> What the task requires: A faithful transcription of all the records is required.

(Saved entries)
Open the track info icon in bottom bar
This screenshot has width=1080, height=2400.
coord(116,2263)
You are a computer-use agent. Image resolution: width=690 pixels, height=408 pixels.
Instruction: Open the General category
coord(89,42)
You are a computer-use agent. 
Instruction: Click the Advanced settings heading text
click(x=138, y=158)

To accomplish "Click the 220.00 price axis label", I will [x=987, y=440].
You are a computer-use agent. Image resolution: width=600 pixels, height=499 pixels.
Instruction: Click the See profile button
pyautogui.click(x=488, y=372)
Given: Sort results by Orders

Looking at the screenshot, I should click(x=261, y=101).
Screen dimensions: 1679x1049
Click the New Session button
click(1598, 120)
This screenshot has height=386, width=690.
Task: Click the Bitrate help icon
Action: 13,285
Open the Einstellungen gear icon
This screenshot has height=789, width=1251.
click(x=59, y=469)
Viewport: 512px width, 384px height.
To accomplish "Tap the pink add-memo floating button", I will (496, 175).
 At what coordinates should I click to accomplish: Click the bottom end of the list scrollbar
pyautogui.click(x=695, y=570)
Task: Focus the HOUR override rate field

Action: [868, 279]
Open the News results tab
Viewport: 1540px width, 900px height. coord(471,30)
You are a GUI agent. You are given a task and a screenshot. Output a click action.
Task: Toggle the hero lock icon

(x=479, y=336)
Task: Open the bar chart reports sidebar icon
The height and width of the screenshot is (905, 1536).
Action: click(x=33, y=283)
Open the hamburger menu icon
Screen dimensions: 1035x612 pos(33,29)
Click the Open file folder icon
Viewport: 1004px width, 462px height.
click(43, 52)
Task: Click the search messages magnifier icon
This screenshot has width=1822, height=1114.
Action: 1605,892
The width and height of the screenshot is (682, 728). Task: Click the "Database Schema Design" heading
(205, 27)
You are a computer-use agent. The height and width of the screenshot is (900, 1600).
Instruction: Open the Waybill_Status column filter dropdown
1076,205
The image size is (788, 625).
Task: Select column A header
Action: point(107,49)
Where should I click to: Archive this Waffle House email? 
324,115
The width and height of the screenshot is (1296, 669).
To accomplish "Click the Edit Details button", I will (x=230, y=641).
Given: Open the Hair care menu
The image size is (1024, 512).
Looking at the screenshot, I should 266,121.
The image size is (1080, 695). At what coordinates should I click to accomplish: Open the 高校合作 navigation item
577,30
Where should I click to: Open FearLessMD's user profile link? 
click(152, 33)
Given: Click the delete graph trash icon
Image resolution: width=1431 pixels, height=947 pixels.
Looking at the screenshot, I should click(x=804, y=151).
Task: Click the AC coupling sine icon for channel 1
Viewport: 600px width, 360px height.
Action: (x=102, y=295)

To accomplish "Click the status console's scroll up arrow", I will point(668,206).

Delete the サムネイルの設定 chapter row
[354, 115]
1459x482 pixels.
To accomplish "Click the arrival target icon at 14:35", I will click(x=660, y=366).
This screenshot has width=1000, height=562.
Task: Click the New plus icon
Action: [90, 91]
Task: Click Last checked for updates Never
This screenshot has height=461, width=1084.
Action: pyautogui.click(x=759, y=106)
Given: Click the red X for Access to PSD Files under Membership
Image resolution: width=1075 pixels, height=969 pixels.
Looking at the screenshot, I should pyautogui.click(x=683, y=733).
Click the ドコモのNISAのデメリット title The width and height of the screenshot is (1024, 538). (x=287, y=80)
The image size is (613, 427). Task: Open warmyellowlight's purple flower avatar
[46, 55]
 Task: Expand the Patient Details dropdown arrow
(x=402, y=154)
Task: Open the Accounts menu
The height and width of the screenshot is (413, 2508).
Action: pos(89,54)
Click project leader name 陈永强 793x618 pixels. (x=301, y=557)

> Problem solution:
Open the track info icon in bottom bar
This screenshot has width=1080, height=2400.
coord(116,2263)
You are a computer-use agent. Image resolution: width=690 pixels, height=408 pixels.
Instruction: Open the General category
coord(89,42)
You are a computer-use agent. 
Instruction: Click the Advanced settings heading text
click(x=138, y=158)

To accomplish "Click the 220.00 price axis label", I will [x=987, y=440].
You are a computer-use agent. Image resolution: width=600 pixels, height=499 pixels.
Instruction: Click the See profile button
pyautogui.click(x=488, y=372)
Given: Sort results by Orders

Looking at the screenshot, I should click(x=261, y=101).
Screen dimensions: 1679x1049
Click the New Session button
click(1598, 120)
This screenshot has height=386, width=690.
Task: Click the Bitrate help icon
Action: 13,285
Open the Einstellungen gear icon
This screenshot has height=789, width=1251.
click(x=59, y=469)
Viewport: 512px width, 384px height.
To accomplish "Tap the pink add-memo floating button", I will (496, 175).
 At what coordinates should I click to accomplish: Click the bottom end of the list scrollbar
pyautogui.click(x=695, y=570)
Task: Focus the HOUR override rate field

Action: [868, 279]
Open the News results tab
Viewport: 1540px width, 900px height. coord(471,30)
You are a GUI agent. You are given a task and a screenshot. Output a click action.
Task: Toggle the hero lock icon

(x=479, y=336)
Task: Open the bar chart reports sidebar icon
The height and width of the screenshot is (905, 1536).
Action: click(x=33, y=283)
Open the hamburger menu icon
Screen dimensions: 1035x612 pos(33,29)
Click the Open file folder icon
Viewport: 1004px width, 462px height.
click(43, 52)
Task: Click the search messages magnifier icon
This screenshot has width=1822, height=1114.
Action: 1605,892
The width and height of the screenshot is (682, 728). Task: Click the "Database Schema Design" heading
(205, 27)
You are a computer-use agent. The height and width of the screenshot is (900, 1600).
Instruction: Open the Waybill_Status column filter dropdown
1076,205
The image size is (788, 625).
Task: Select column A header
Action: point(107,49)
Where should I click to: Archive this Waffle House email? 
324,115
The width and height of the screenshot is (1296, 669).
To accomplish "Click the Edit Details button", I will (x=230, y=641).
Given: Open the Hair care menu
The image size is (1024, 512).
Looking at the screenshot, I should 266,121.
The image size is (1080, 695). At what coordinates should I click to accomplish: Open the 高校合作 navigation item
577,30
Where should I click to: Open FearLessMD's user profile link? 
click(152, 33)
Given: Click the delete graph trash icon
Image resolution: width=1431 pixels, height=947 pixels.
Looking at the screenshot, I should click(x=804, y=151).
Task: Click the AC coupling sine icon for channel 1
Viewport: 600px width, 360px height.
Action: (x=102, y=295)

To accomplish "Click the status console's scroll up arrow", I will point(668,206).

Delete the サムネイルの設定 chapter row
[354, 115]
1459x482 pixels.
To accomplish "Click the arrival target icon at 14:35", I will click(x=660, y=366).
This screenshot has width=1000, height=562.
Task: Click the New plus icon
Action: [90, 91]
Task: Click Last checked for updates Never
This screenshot has height=461, width=1084.
Action: pyautogui.click(x=759, y=106)
Given: Click the red X for Access to PSD Files under Membership
Image resolution: width=1075 pixels, height=969 pixels.
Looking at the screenshot, I should pyautogui.click(x=683, y=733).
Click the ドコモのNISAのデメリット title The width and height of the screenshot is (1024, 538). (x=287, y=80)
The image size is (613, 427). Task: Open warmyellowlight's purple flower avatar
[46, 55]
 Task: Expand the Patient Details dropdown arrow
(x=402, y=154)
Task: Open the Accounts menu
The height and width of the screenshot is (413, 2508).
Action: pos(89,54)
Click project leader name 陈永强 793x618 pixels. (x=301, y=557)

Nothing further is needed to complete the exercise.